Artikel 5. Kennisgeving en (geen) bereidverklaring

Is de uitkomst van de toets dat belanghebbende niet aan de taaleis voldoet, dan wordt de volgende procedure gevolgd:

  • a.

    Belanghebbende krijgt een gesprek waarbij hij de uitslag van de taaltoets hoort en een taalplan op maat krijgt aangeboden.

    • ·

      Wanneer belanghebbende akkoord gaat met het taalplan tekent hij de taal-overeenkomst.

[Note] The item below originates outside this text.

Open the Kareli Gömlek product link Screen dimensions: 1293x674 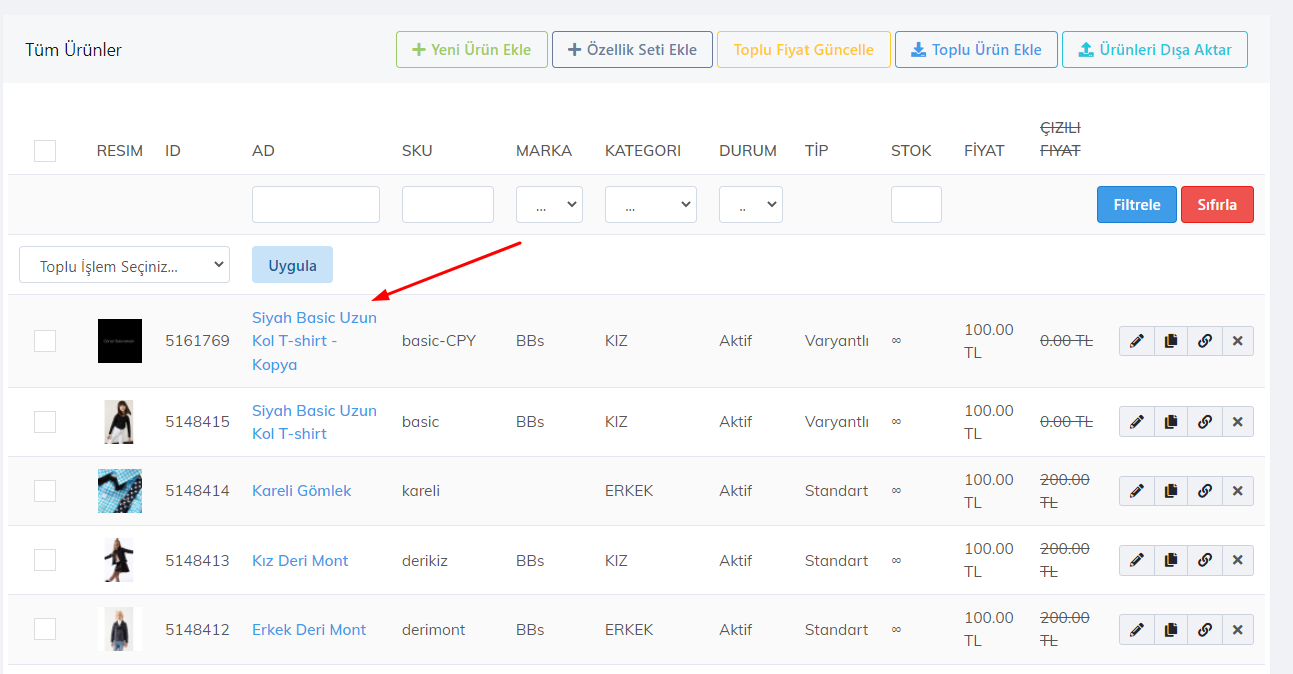click(x=301, y=491)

Dit is de bereidverklaring om te starten met het leertraject dat leidt tot kennis van de Nederlandse taal op referentieniveau 1F.

    • ·

      Wanneer belanghebbende niet akkoord gaat met het taalplan wordt de bijstand beoordeeld volgens de regels in artikel 18b van de Participatiewet.

  • b.

    Belanghebbende ontvangt binnen acht weken na het afleggen van de taaltoets de kennisgeving met de uitslag van de taaltoets.

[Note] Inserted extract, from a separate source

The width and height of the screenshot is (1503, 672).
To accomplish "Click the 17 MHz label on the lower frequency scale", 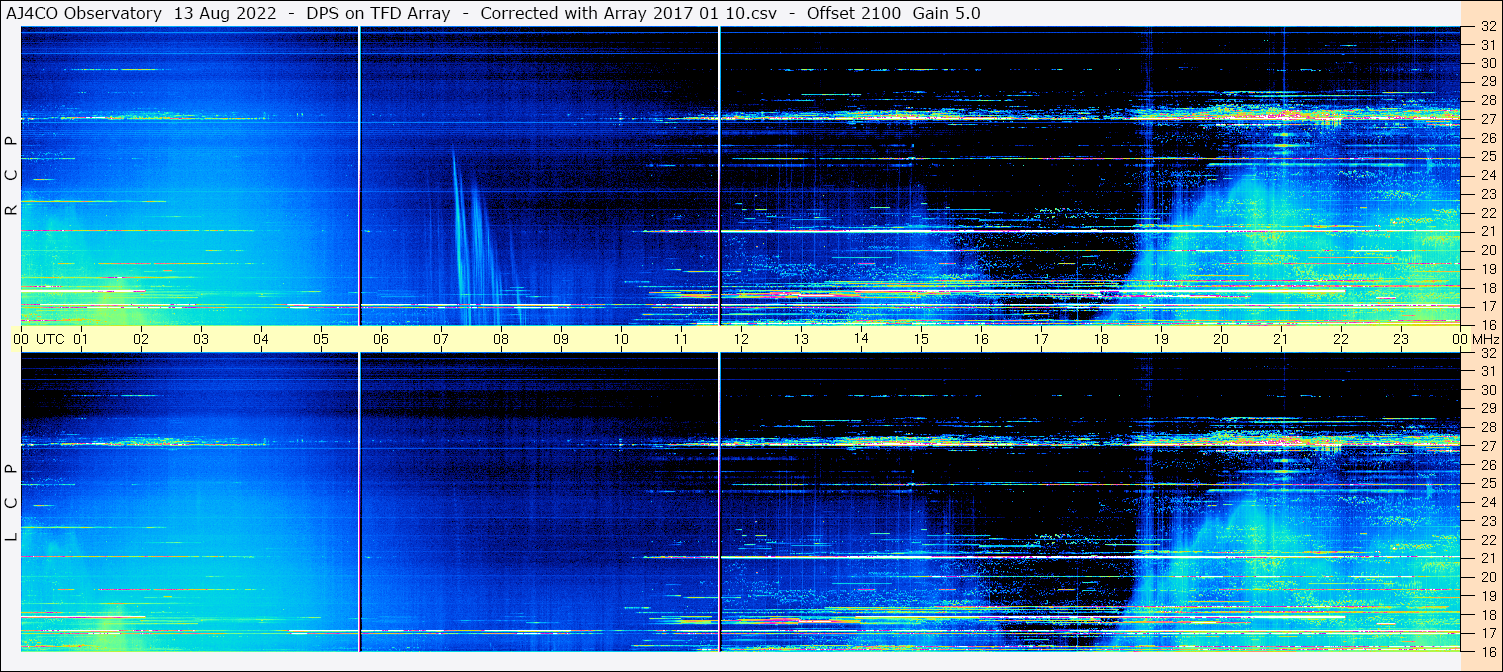I will (1487, 632).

Artikel 6. Aanbod taalplan

Belanghebbende krijgt een taalplan op maat aangeboden namens het college.

Artikel 7. Het volgen van de voortgang van het taalplan

Het taalplan is het uitgangspunt voor de beoordeling van de inspanningen van belanghebbende.

Artikel 8. Het ontbreken van elke vorm van verwijtbaarheid

Elke vorm van verwijtbaarheid ontbreekt in ieder geval als er:

  • a.

    Een ontheffing is in het kader van de Wet inburgering;

  • b.

    Er sprake is van een gediagnosticeerd leerprobleem of;

  • c.

    Diverse malen een taalcursus gevolgd is en vastgesteld is door de educatie-instelling dat door in de persoon gelegen factoren belanghebbende niet is staat is om de Nederlandse taal op referentieniveau 1F machtig te worden.

Artikel 9.Relatie met Wet inburgering

Wanneer belanghebbende begonnen is met een leertraject in het kader van de Wet inburgering, kan dit worden aangemerkt als ‘voldoende inspanning’ van de kant van belanghebbende, zoals bedoeld is in de Wet taaleis.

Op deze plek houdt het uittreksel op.